Will Israelis become UberX drivers?

- NIV ELIS

A bill that would allow Uber’s car-sharing service UberX to operate in Israel headed to the Knesset Monday, but faces tough opposition from Transporta­tion Minister Israel Katz.

Though Uber has operated in Israel since 2014, Israeli regulation bars its most valuable feature, which allows regular drivers to become makeshift cabbies.

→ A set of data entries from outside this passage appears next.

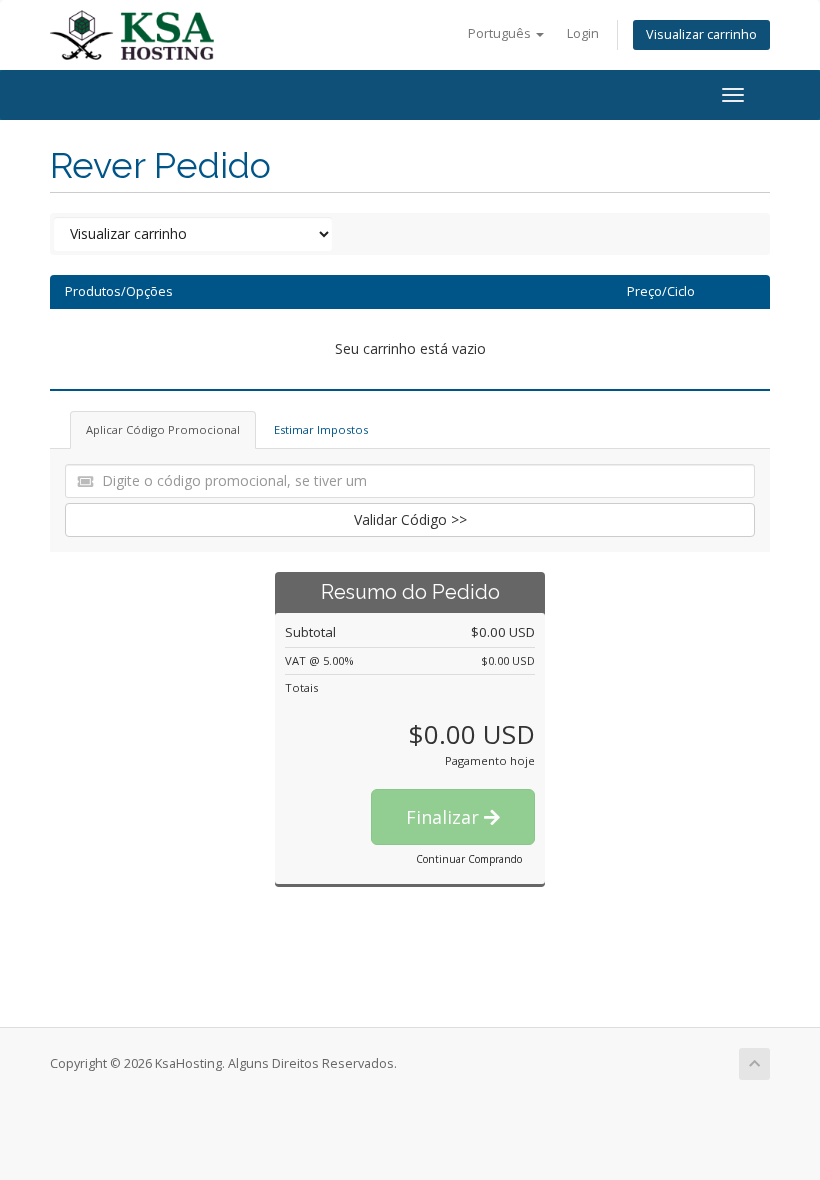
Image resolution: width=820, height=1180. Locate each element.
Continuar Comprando (469, 859)
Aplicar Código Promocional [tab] (163, 429)
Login (583, 33)
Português (501, 33)
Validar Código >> (410, 519)
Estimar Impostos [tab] (321, 429)
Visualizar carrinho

Instead, Uber in Israel operates similar to its Israeli competitor Gett, which allows users to order cabs via a smart phone app and pay with a preloaded credit card.

The new bill, submitted by Likud MK Amir Ohana, would eliminate the ban on drivers accepting payment for giving rides.

“It makes no sense that in a high-tech superpower – the Start-up Nation – at the forefront of global technology, that the branch of public transport is being managed exactly as it was at the state’s founding,” Ohana said.

But the bill has not yet earned the support of Prime Minister Benjamin Netanyahu, and faces stiff opposition from Katz, also from the Likud.

In January, Katz and Netanyahu sparred over UberX after Netanyahu met Uber founder Travis Kalanick at the World Economic Forum in Davos and wondered why the service wasn’t operating in Israel.

Netanyahu backed down, and the next day, Katz told the Knesset Economic Affairs Committee, “If the state wants to put it in place, it should decide and prepare to pull NIS 8 billion to NIS 9 billion from its pockets to compensate the cab drivers.”

Taxi drivers in Israel are put through a costly eight-month licensing course before they are allowed to drive cabs.

Ohana says his bill would include a mechanism to compensate taxi license holders, and still require rigorous screening and criminal background checks for would-be UberX drivers.

“The compensati­on mechanism for taxi drivers in the bill is the most generous in the world, and ensures they will not be harmed,” he said.

But he also threw a word of caution at the taxi unions that have opposed any such changes.

“At a time when we are talking about autonomous cars coming onto the road by 2020, it’s clear that from here on out, the compensati­on offer will only be reduced,” he said.